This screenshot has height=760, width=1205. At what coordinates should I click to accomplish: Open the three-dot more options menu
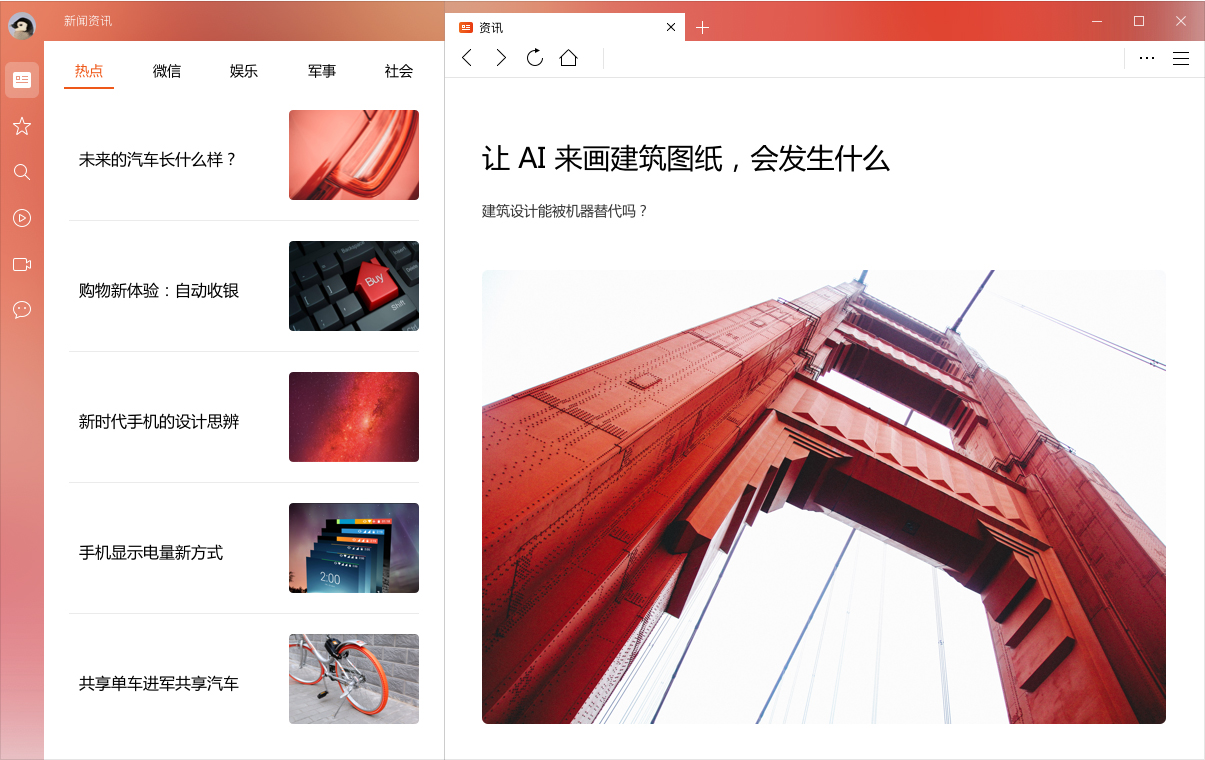(x=1146, y=58)
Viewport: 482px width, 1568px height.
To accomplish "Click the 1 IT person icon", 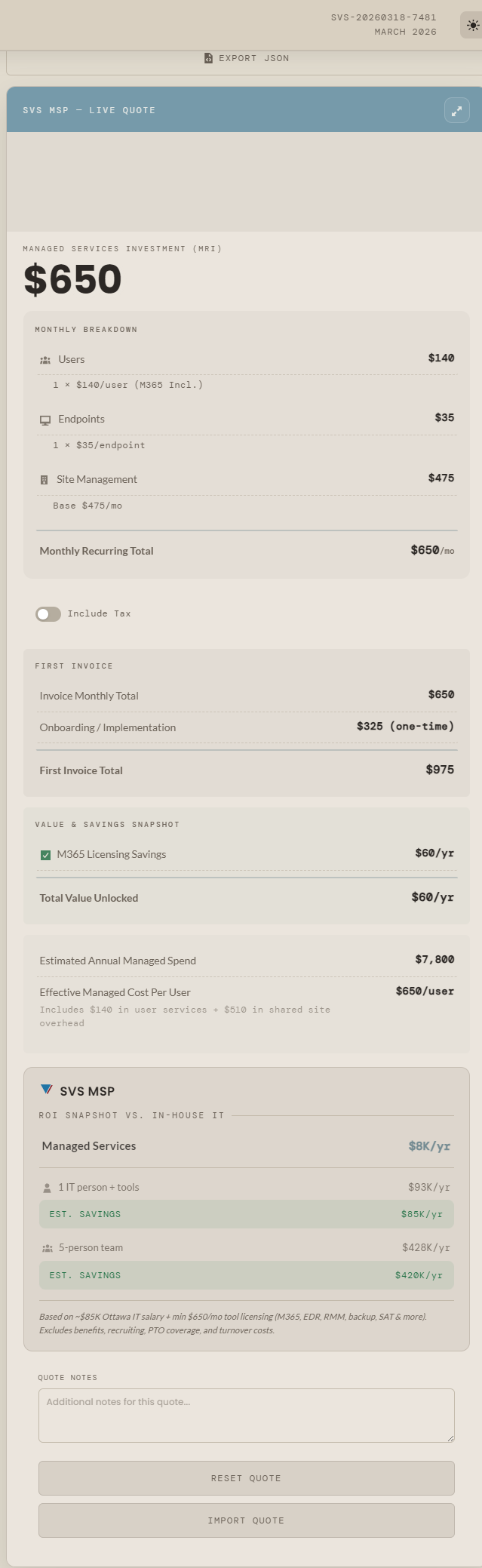I will (x=47, y=1188).
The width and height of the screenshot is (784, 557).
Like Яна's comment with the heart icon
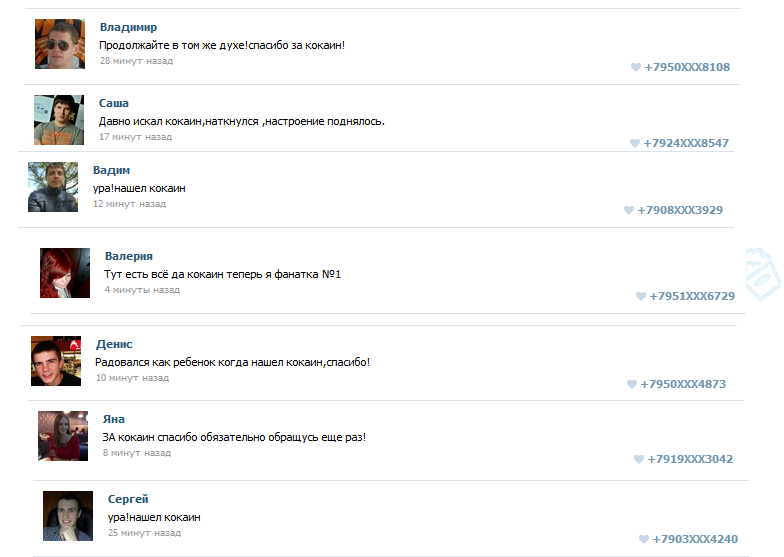click(638, 459)
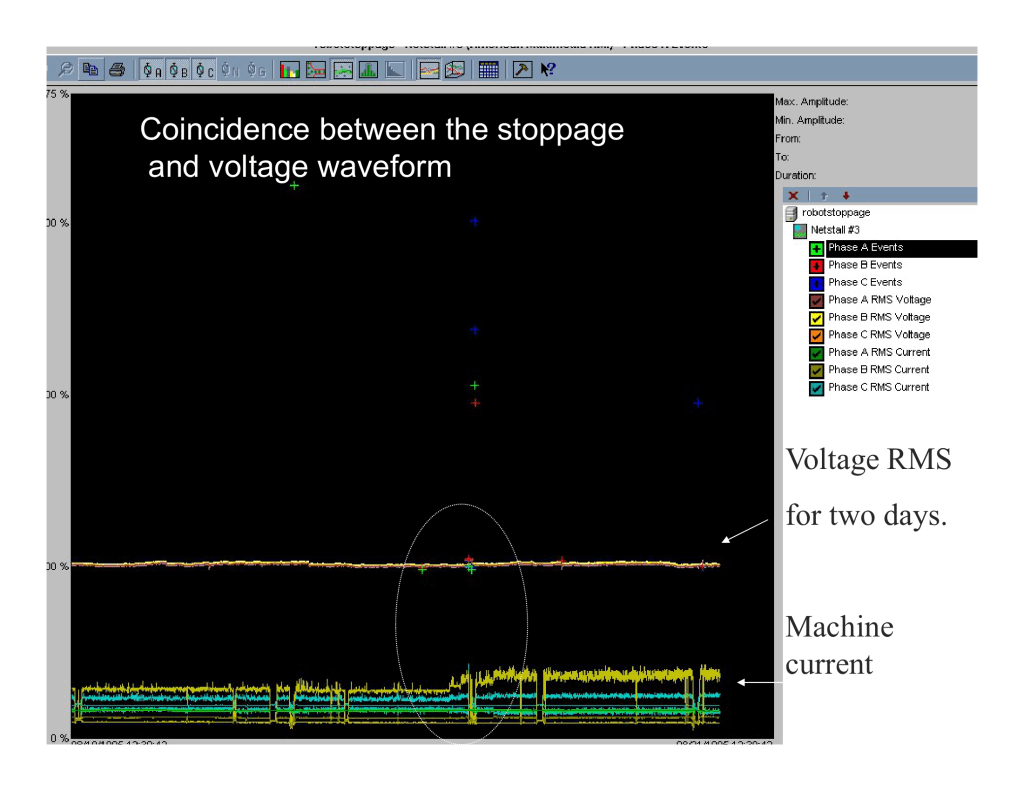
Task: Click the copy icon in the toolbar
Action: point(91,70)
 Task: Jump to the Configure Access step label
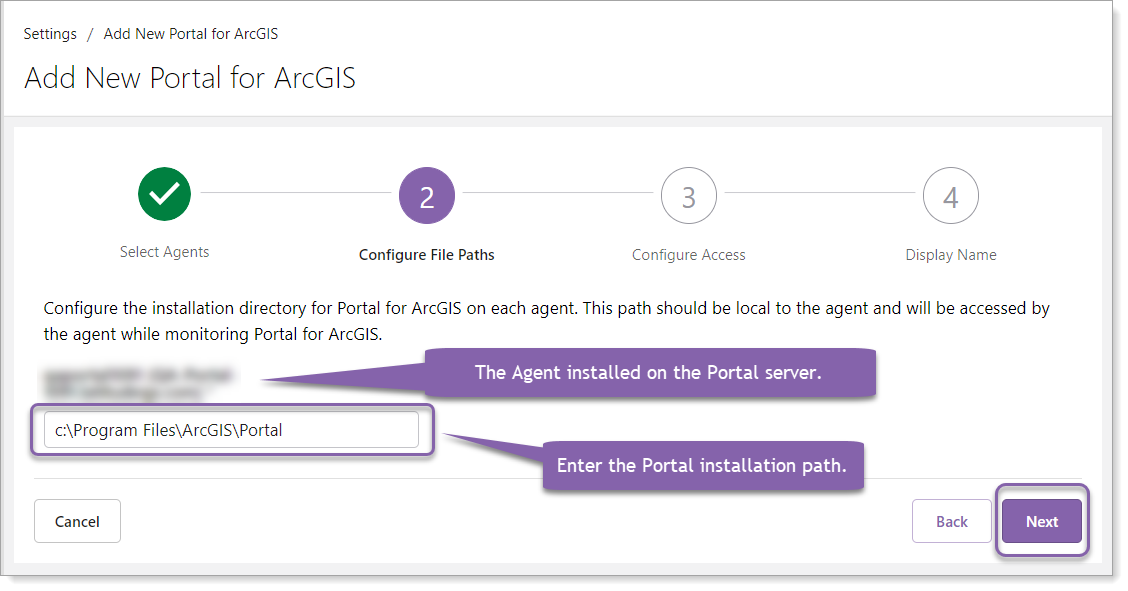689,255
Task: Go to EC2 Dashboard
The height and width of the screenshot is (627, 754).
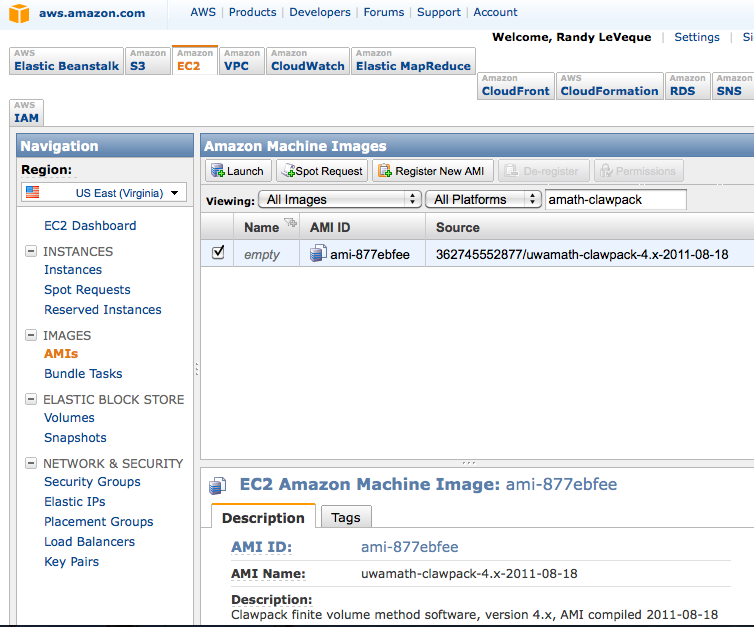Action: point(90,226)
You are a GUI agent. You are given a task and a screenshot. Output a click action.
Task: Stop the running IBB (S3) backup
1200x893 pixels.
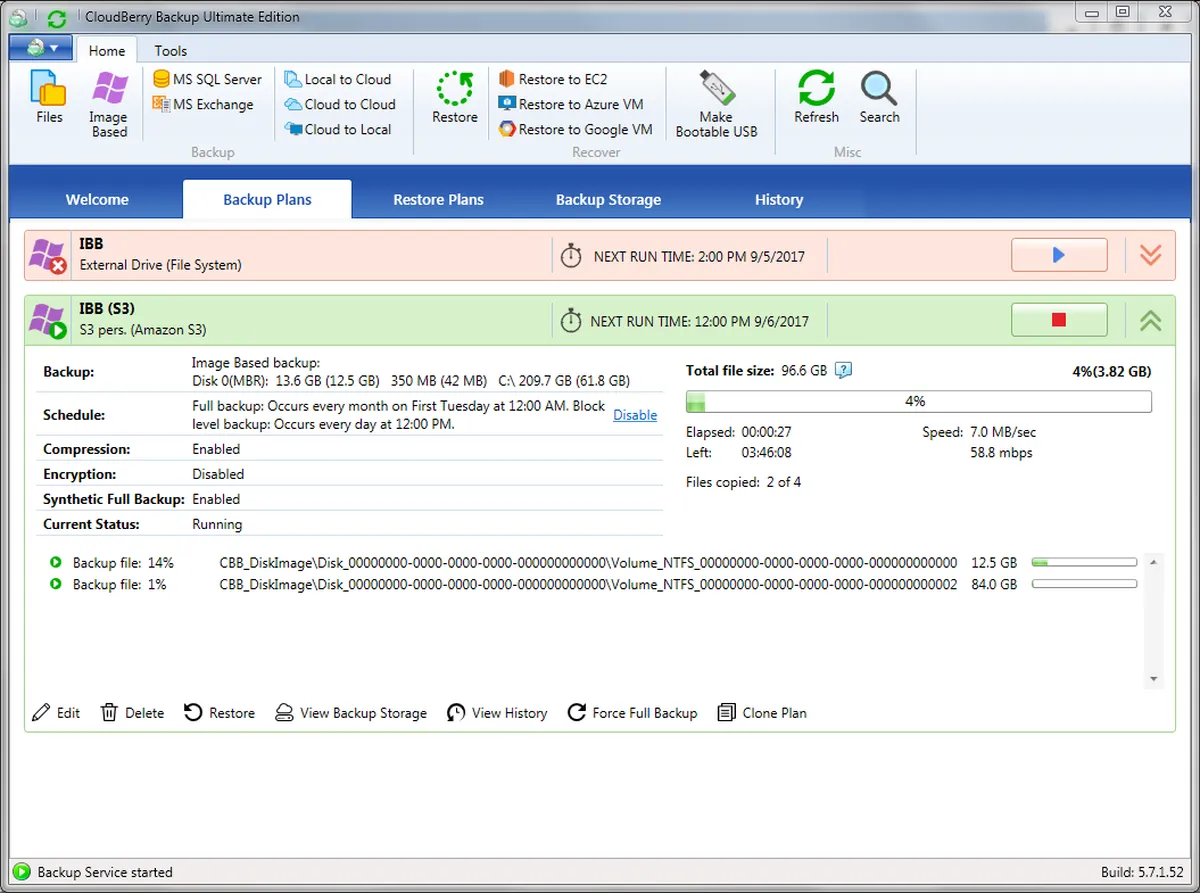click(x=1059, y=320)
----------
Task goal: Please reproduce only the lines from the one holding "The height and" through the final line of the listing above, both included, with each picture left out.

Answer area:
The height and width of the screenshot is (627, 754).
Action: point(90,226)
You are a GUI agent. You are given a task and a screenshot. Output a click action.
Task: Stop the running IBB (S3) backup
1200x893 pixels.
click(x=1059, y=320)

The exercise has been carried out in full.